**Objective**
Copy every line of the items below unchanged, except adjust each coordinate value in the answers by adding -54 to it. Omit the pictures from your answer.

Target position records:
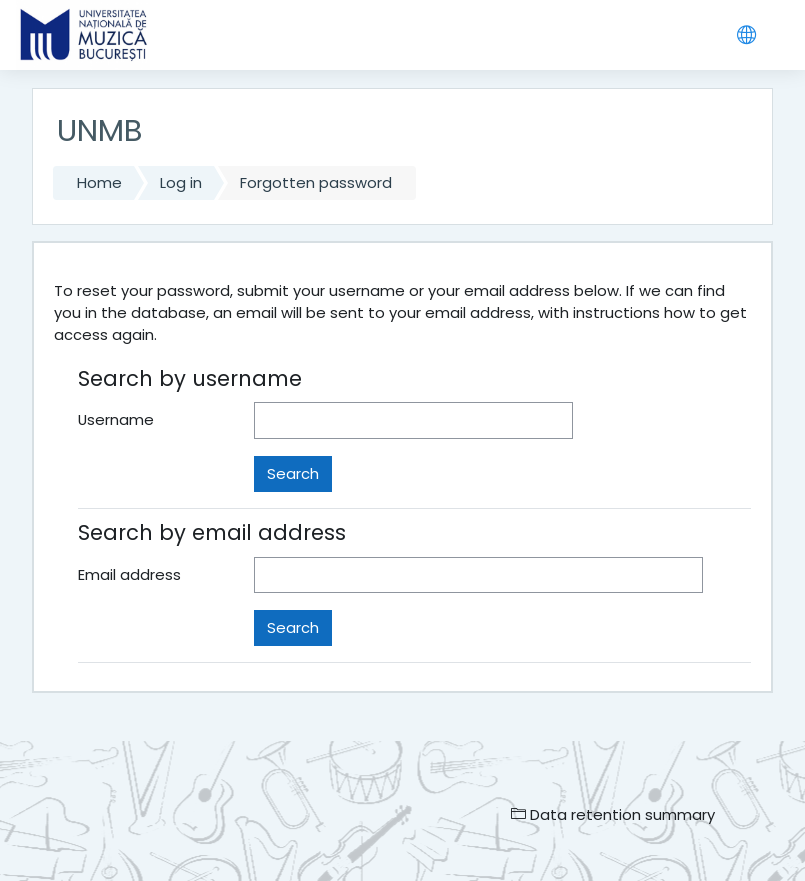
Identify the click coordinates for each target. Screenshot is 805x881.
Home (99, 182)
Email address (129, 574)
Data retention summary (613, 814)
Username (116, 419)
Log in (181, 182)
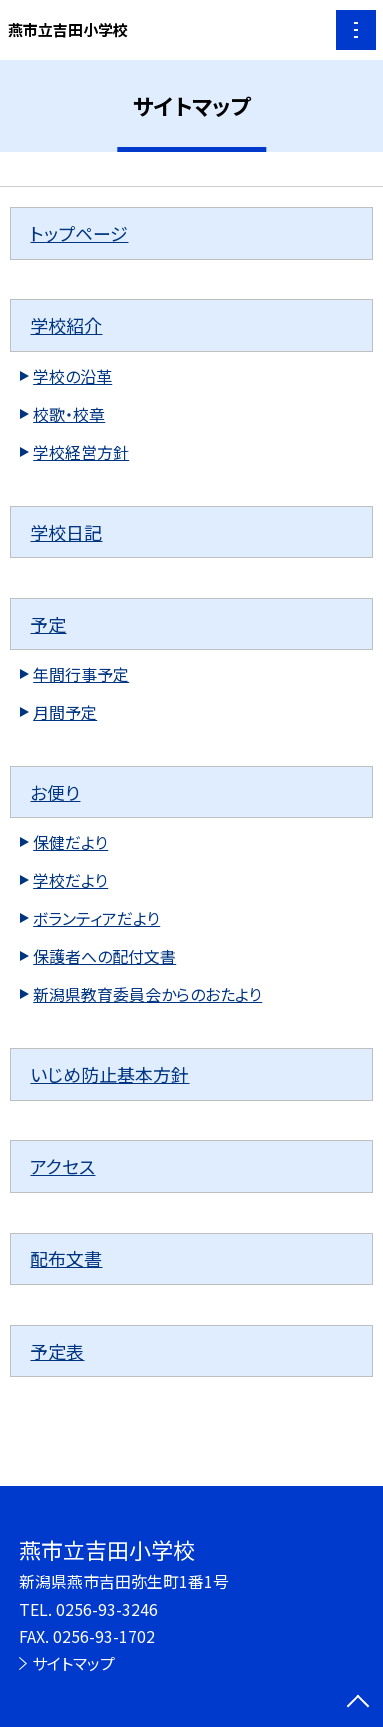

**Written response**
Identify the click coordinates for each target. Screenshot is 805x881.
Home (45, 128)
Email address (75, 520)
Data retention summary (559, 760)
Username (62, 365)
Log in (127, 128)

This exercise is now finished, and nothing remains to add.